Selected text =>

===

These make up a prison enterprise system37, centralized and unified management, monitored, financed and under the CCP judicial system.

According to an official document dated October 20, 2020, from the US Department of Homeland Security38, the US government was notified of the discovery that certain extracts and derivatives of stevia (stevia rebaudiana), produced in the People's Republic of China using convict, forced labor39 or slave, were being imported40 to the USA.

The document proves the use of convicted or forced labor by the company “Inner Mongolia Hengzheng Group Baoanzhao Agriculture, Industry, and Trade Co., Ltd”, also confirming that “through its investigation, CBP has determined that there is sufficient evidence to support the conclusion that Baoanzhao is a prison/forced labor facility”.

According to Annex 2.12 – “Inner Mongolia Autonomous Region”41 According to the WOIPFG report on state-owned prisons that are forced labor facilities in Inner Mongolia, the company “Inner Mongolia Hengzheng Group Baoanzhao Agriculture, Industry, and Trade Co., Ltd” is listed in the document as the company owned by Baoanzhao Prison, located in Jalaid Banner (Hinggan League, Inner Mongolia) administered by the Justice Department of the Prison Administration of the Inner Mongolia Autonomous Region, which in turn is controlled by the CCP.

According to the data in the appendix, the said company is part of the state-owned industrial group “Inner Mongolia Hengzheng Industrial Group Co., Ltd.”, an affiliate of the Prison Administration Department of the Inner Mongolia Autonomous Region, the functional organization of the Inner Mongolia government responsible for the province's prisons, and the group owns 22 prison enterprise units.

Documentation on the Laogai42 existing by Chinese province until 1992, collected in the book “Laogai, the Chinese Gulag”, confirms that the Baoanzhao prison was already part of the CCP's reform through (forced) labor system in 1992.43

Annex 2.12 of the WOIPFG report also indicates that Baotou Prison, a key prison in Baotou Municipality – the “rare earth capital”44 – owns the company “Inner Mongolia Hengzheng Group Baotou Industry and Trade Co.,Ltd.”, responsible for the production of electronic components – where rare earths are crucial elements – and metal processing (among other products).

===

Dataset content =>
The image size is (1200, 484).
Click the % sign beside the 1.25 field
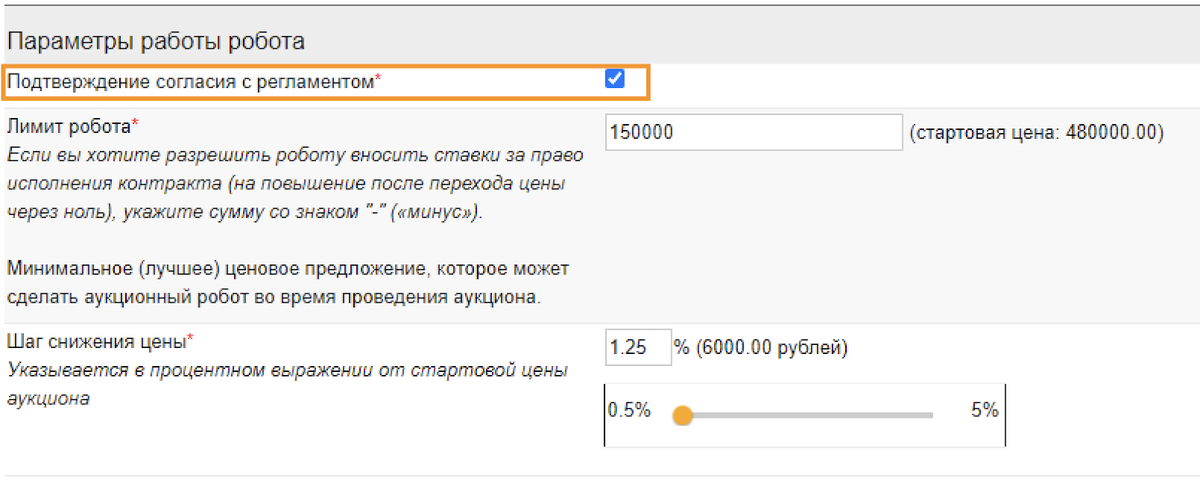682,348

===

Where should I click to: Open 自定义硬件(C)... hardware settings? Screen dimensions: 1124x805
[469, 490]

===

Set exercise A => Please rewrite the forced labor text from "The document proves" up to and including "by the CCP.", replacing "CBP" with "U.S. Customs and Border Protection".
Set exercise B =>
Answer these questions from the forced labor text:
(i) What date does the US Department of Homeland Security document carry?
(ii) How many prison enterprise units does the state-owned industrial group own?
(iii) What nickname is given to Baotou Municipality?
The listing has no connection to the forced labor text.

Worked solution A =>
The document proves the use of convicted or forced labor by the company “Inner Mongolia Hengzheng Group Baoanzhao Agriculture, Industry, and Trade Co., Ltd”, also confirming that “through its investigation, U.S. Customs and Border Protection has determined that there is sufficient evidence to support the conclusion that Baoanzhao is a prison/forced labor facility”.

According to Annex 2.12 – “Inner Mongolia Autonomous Region”41 According to the WOIPFG report on state-owned prisons that are forced labor facilities in Inner Mongolia, the company “Inner Mongolia Hengzheng Group Baoanzhao Agriculture, Industry, and Trade Co., Ltd” is listed in the document as the company owned by Baoanzhao Prison, located in Jalaid Banner (Hinggan League, Inner Mongolia) administered by the Justice Department of the Prison Administration of the Inner Mongolia Autonomous Region, which in turn is controlled by the CCP.

Worked solution B =>
(i) October 20, 2020
(ii) 22
(iii) The "rare earth capital"